Hasta yatağında biri için vakit, damla damla tükenen ömürdür. Aşkın ateşinde saniyeler boyu süren ölümsüz bir bakış, evlat kokusunda ölüme meydan okuyan bir devamlılıktır. İnançlı için sonsuzluğa hazırlık, inançsız için ise bitişin kara perdesidir. Ne savaşların gürültüsü, ne tahtların görkemi, ne altınların ihtişamı vakti durdurabilmiştir. Çünkü vakit, eşitlikte herkesten daha adildir.

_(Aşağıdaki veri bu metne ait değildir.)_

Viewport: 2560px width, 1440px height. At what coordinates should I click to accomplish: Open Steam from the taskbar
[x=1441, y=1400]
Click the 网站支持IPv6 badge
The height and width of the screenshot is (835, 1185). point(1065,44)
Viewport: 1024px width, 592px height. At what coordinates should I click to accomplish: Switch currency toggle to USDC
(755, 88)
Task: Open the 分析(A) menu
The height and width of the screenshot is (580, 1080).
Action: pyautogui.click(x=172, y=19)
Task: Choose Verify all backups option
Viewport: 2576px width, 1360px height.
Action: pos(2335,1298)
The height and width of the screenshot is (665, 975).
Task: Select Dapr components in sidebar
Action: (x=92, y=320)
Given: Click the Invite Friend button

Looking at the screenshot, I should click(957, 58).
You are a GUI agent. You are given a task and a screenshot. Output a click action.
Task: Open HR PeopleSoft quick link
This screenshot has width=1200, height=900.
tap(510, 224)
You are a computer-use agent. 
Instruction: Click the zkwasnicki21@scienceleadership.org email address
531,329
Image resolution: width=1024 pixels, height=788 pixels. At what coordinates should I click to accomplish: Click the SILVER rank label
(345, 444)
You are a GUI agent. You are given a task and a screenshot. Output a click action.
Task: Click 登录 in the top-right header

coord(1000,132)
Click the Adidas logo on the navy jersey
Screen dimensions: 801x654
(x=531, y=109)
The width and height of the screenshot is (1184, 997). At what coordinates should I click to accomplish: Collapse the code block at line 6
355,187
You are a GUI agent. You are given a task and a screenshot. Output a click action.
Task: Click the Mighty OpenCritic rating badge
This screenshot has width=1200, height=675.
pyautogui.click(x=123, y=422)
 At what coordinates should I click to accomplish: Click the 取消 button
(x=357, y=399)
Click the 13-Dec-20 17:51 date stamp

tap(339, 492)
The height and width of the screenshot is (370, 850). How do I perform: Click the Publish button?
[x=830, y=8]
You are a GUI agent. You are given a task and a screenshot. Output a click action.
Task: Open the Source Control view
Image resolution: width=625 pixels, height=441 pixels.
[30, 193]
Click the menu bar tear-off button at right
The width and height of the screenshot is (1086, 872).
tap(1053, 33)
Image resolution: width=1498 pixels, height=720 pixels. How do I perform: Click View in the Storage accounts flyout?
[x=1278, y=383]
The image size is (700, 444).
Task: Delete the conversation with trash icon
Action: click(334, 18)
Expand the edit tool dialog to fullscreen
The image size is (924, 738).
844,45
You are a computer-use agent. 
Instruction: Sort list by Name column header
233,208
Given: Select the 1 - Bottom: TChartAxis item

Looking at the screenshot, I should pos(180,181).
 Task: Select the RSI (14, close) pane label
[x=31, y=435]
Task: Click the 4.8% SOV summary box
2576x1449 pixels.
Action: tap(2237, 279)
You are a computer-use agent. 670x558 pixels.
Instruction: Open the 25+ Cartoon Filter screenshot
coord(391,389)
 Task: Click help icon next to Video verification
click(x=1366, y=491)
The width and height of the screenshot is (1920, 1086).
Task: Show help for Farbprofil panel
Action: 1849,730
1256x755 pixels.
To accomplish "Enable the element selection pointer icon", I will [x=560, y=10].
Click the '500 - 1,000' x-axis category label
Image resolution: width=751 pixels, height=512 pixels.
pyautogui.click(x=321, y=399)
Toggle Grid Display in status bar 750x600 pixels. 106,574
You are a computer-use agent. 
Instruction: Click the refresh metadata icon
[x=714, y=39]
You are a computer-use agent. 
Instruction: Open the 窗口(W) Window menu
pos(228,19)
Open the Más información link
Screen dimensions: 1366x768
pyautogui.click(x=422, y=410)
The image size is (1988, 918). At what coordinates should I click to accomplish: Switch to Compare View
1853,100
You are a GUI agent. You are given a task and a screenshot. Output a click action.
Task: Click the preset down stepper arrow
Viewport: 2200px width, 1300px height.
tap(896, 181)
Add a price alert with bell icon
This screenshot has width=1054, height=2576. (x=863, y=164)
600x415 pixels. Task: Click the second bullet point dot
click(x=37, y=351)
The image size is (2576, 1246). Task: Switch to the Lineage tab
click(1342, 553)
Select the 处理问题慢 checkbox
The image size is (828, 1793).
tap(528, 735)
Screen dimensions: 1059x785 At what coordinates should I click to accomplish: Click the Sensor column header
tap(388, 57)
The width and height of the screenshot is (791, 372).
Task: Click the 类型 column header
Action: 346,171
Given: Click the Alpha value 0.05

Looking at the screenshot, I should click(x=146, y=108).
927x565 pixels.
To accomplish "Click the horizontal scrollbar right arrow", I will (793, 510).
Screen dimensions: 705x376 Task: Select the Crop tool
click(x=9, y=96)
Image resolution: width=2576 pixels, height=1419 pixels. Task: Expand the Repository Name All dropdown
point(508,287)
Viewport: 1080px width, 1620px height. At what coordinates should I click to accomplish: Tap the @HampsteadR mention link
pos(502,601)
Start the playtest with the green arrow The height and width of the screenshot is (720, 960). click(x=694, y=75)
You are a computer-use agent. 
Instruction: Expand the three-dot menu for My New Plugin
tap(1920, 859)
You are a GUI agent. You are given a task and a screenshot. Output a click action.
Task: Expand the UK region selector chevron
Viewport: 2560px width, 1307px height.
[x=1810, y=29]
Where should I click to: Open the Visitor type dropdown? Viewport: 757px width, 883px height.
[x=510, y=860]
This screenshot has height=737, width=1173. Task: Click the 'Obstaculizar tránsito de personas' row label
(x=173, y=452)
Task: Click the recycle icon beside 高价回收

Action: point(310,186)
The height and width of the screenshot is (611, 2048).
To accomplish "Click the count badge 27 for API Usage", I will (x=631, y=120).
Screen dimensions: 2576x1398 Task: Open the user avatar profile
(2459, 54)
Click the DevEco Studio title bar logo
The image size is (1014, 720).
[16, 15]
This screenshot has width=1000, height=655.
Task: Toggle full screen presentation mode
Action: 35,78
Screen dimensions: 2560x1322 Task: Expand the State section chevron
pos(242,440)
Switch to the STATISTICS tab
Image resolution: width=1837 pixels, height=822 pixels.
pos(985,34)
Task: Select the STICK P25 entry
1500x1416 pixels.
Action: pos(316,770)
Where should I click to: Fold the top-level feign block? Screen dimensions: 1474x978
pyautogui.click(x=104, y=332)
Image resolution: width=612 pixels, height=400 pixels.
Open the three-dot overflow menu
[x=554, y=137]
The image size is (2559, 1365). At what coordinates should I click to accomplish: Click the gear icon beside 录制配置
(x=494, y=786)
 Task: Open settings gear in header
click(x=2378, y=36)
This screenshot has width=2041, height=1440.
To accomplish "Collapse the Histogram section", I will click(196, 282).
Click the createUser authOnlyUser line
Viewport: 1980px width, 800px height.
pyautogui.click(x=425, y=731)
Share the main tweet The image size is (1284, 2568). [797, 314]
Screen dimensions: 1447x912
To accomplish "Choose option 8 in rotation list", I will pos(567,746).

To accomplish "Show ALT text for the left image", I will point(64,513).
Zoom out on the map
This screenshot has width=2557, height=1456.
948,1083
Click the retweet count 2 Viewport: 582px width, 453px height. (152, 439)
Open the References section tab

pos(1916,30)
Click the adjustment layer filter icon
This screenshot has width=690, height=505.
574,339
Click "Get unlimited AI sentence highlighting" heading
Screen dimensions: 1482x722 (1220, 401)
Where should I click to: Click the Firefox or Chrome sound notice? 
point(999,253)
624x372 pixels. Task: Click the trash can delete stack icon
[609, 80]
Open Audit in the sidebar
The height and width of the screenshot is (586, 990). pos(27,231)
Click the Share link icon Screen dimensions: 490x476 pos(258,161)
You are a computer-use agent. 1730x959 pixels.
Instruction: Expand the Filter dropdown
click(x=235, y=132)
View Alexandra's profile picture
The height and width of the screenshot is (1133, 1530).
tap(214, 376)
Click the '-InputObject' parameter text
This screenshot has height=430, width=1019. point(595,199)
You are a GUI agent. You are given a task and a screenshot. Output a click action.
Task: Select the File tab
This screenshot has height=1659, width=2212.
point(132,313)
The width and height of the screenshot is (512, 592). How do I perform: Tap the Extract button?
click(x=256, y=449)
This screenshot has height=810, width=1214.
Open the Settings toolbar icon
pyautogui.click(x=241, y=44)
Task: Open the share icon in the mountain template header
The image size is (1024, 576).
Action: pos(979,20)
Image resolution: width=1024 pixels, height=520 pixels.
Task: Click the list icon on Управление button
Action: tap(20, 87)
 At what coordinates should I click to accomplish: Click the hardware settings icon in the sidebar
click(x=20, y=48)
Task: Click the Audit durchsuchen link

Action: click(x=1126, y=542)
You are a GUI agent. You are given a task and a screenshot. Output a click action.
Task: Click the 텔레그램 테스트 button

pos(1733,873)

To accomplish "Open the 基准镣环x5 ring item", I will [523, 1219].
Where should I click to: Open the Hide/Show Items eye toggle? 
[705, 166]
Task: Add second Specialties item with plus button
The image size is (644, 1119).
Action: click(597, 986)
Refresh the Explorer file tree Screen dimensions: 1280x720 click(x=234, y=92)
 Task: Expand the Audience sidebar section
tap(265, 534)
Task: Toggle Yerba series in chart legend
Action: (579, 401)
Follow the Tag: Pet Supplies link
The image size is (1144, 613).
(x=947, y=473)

Ölüm, vakit ile yapılan anlaşmanın son cümlesidir. İnsan, vakti öldürmeye çalışırken aslında kendi ömrünü kurşuna dizer. Bir sevgiliye kavuşmak için dakikaların işkence gibi uzamasını, ömürlük idealler tüketilirken yılların bir nefeste geçmesini fark etmez. İşte bu, vaktin ironisidir. Seni şu bu ile uyalarken dünya çizelgeni de sinsice doldurur.
Vaktin kıymetini bilmek, yalnızca saatlere bakmak değildir. Dostuna içten sarılmak, eşinin, kardeşlerinin, anne ve babana ve tabiki çocuğunun gözlerine doya doya bakmak, inancınla barışmak, hastalık gelmeden sağlığın hakkını vermek, kavga büyümeden sulh aramak, zenginlik sarhoş etmeden kanaat edebilmektir. Çünkü vakit, hiçbir hesap defterinde geri ödeme kabul etmez.
Sonunda hepimiz aynı soruyla karşılaşacağız: Vaktini nasıl harcadın? Mallarla mı, sinsice hazırladığın planlar ile kırdığın kalplerle mi, yoksa candan bir tebessümle mi? Vakit, en adil hâkimdir; çünkü cezasını ertelemez, mührünü silmez, intikamını yaşlandırarak sessizce alır.
Hz. Ömer’in şu sözü her daim insan için vakti özetler: “Hayat üç gündür; dünü yaşadın geçti, yarına çıkacağın belli değil; öyleyse hayat bugünden ibarettir. O da üç saat gibidir; bir saat ilim için, bir saat dünya işin için, bir saat de helal dairede istirahat içindir. O saatler de üç dakika gibidir; her dakika bir nefes, her nefes bir emanettir.” Geçici olan bu dünya hevâ ve heveslerinden soyutlandığın ve fehmettiğin vakit ise zamanın sana nasıl oyun oynadığını geç de olsa farkedeceksin.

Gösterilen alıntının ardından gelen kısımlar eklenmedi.